Did you know a dog can be a hypochondriac? I didn’t. At least, I didn’t until last week. Okay, in all fairness to Rupert, he is a vaccine-injured dog. (He actually has an exemption from having vaccines until he’s 18 months old.) It’s entirely possible that the vaccine that temporarily paralyzed him also left his nerves more sensitive to pain.
It happened Friday evening after the dogs had eaten their dinner, which was raw chicken as it so often is. After eating, Rupert climbed into his favorite chair (which is also my new guy’s favorite chair), which is next to my desk, and went to sleep. An hour or so later he whined and looked up at me without moving his chin off the chair arm. I thought he was begging for a pat, so I gave him some love. A little while later, he whined more persistently and got more love for his effort. That’s when my new guy came in and commanded Rupert to get out of the chair. When there was no response from Rupert, my guy took him by the collar and began to slide him off the seat.

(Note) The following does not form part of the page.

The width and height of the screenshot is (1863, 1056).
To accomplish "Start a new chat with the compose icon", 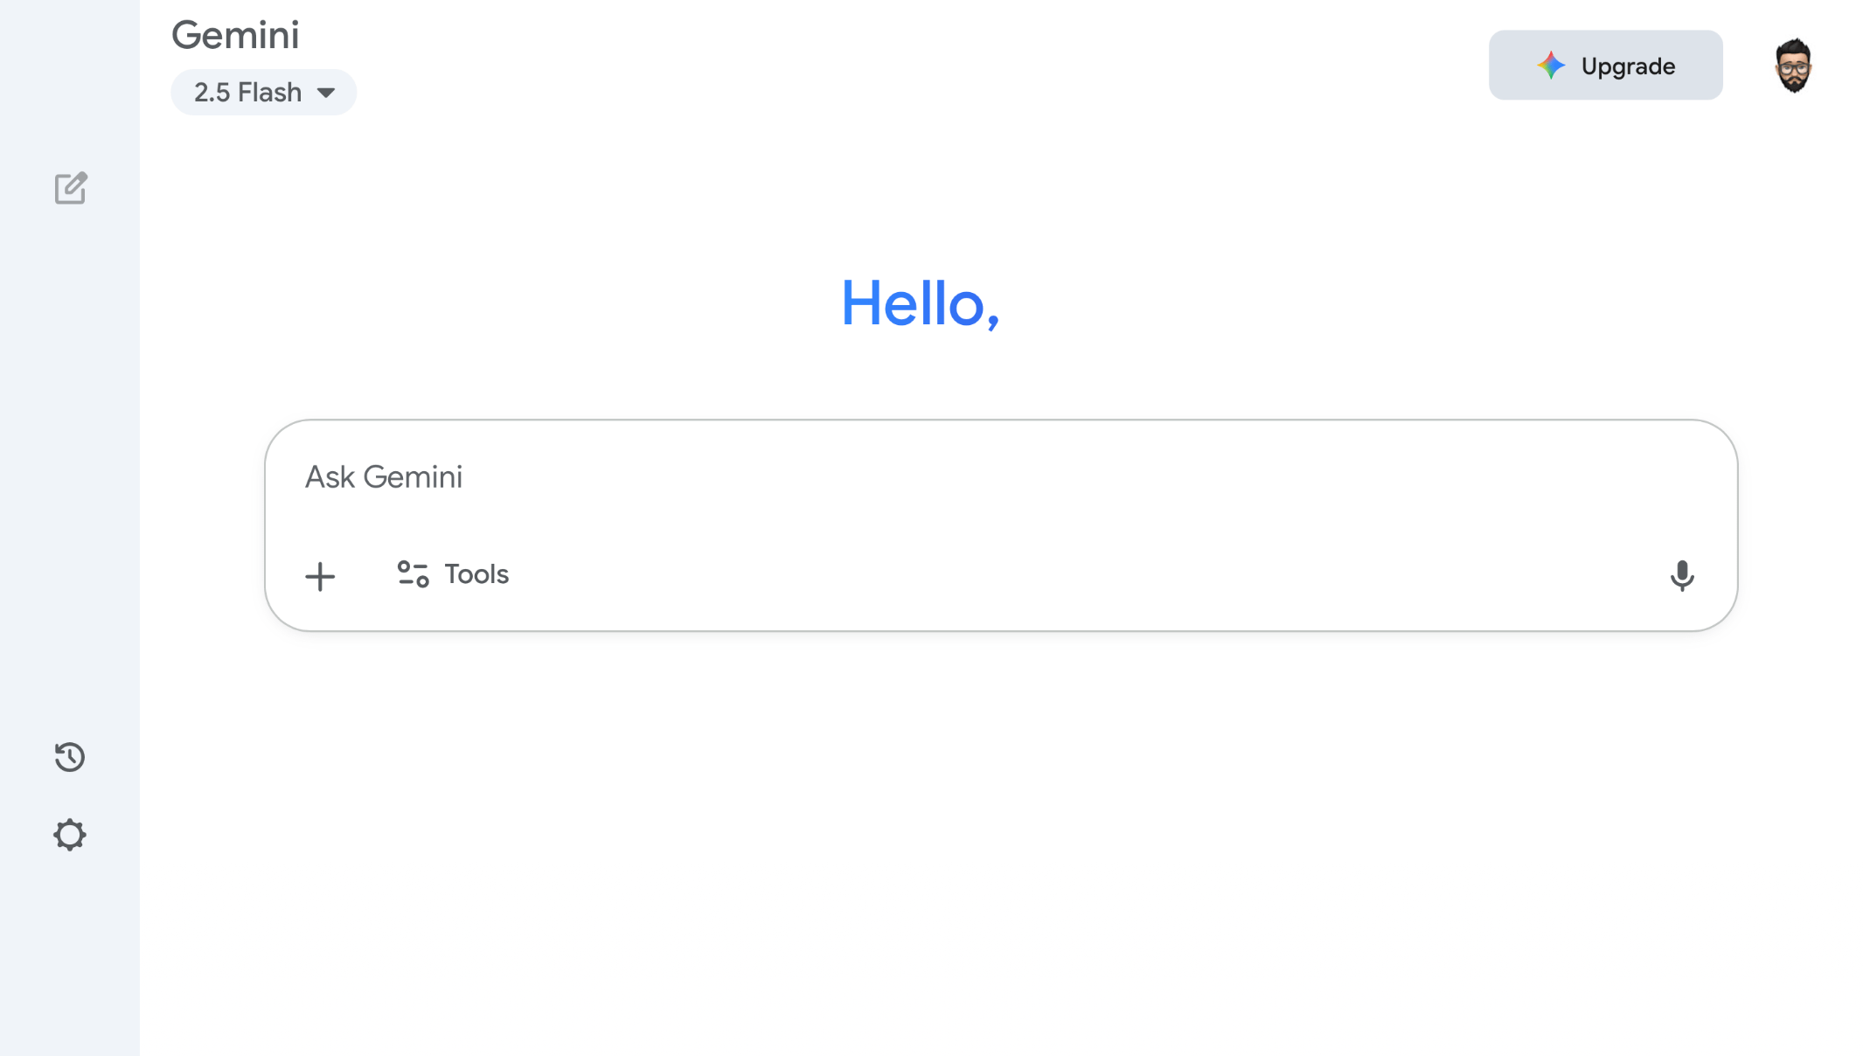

Rupert didn’t yelp, he screamed as he slid bonelessly onto the floor, then laid on the floor without moving. He was shivering.
Both of us dropped down next to him to see if we could figure out was wrong. After a thorough investigation, I came up with two possibilities. The first was that he hadn’t properly chewed up his chicken and a bone was caught somewhere in his digestive system. Although possible, I couldn’t believe it. I’ve fed my dogs raw meat and bones for ten years now and never once had anything near to that happen. The other possibility was that Rupie had pulled a “Moosie,” and tried to climb a tree. And, just like Moosie, he’d injured his right shoulder.
Rupert and Radha have only recently discovered squirrels. More importantly, they’ve discovered that squirrels climb trees to escape them. Over the last two weeks I’ve seen both them standing on their hind legs, their front paws braced as high on a tree trunk as possible, as they stare up into the branches watching the escaping critter.
With no emergency vet nearby, I did what I could for the little guy. I found a mild anti-inflammatory in my vet supplies and some dog CBD, then settled Rupie on a blanket for the night. The CBD calmed him and before long, the shivering stopped. At midnight I went to check on him. He was sound asleep. I stroked him and his eyes opened. A moment later he again began to shiver. I gave him another dose of CBD and went back to bed. A few hours later when I checked on him again, I found him curled in a tight ball. I breathed in relief. If he could do that, it wasn’t his gut.
Sure enough, this time when I stroked him, he looked at me pleadingly and held up his right front leg. My relief grew. He was going to be fine and more importantly, so I was.
As annoyingly yappy and terrier-like as Rupie is, he’s perfect for Radha and they are forever bonded. If Radha lost her little chew toy, I doubt my overly energetic and dominant Anatolian Shepherd would easily accept another dog on the property. Even though Rupert is so much smaller, he’s tough as nails. They match each other in jaw strength and Rupert is perfectly willing to let Radha hit him like a Steeler linebacker and send him rolling.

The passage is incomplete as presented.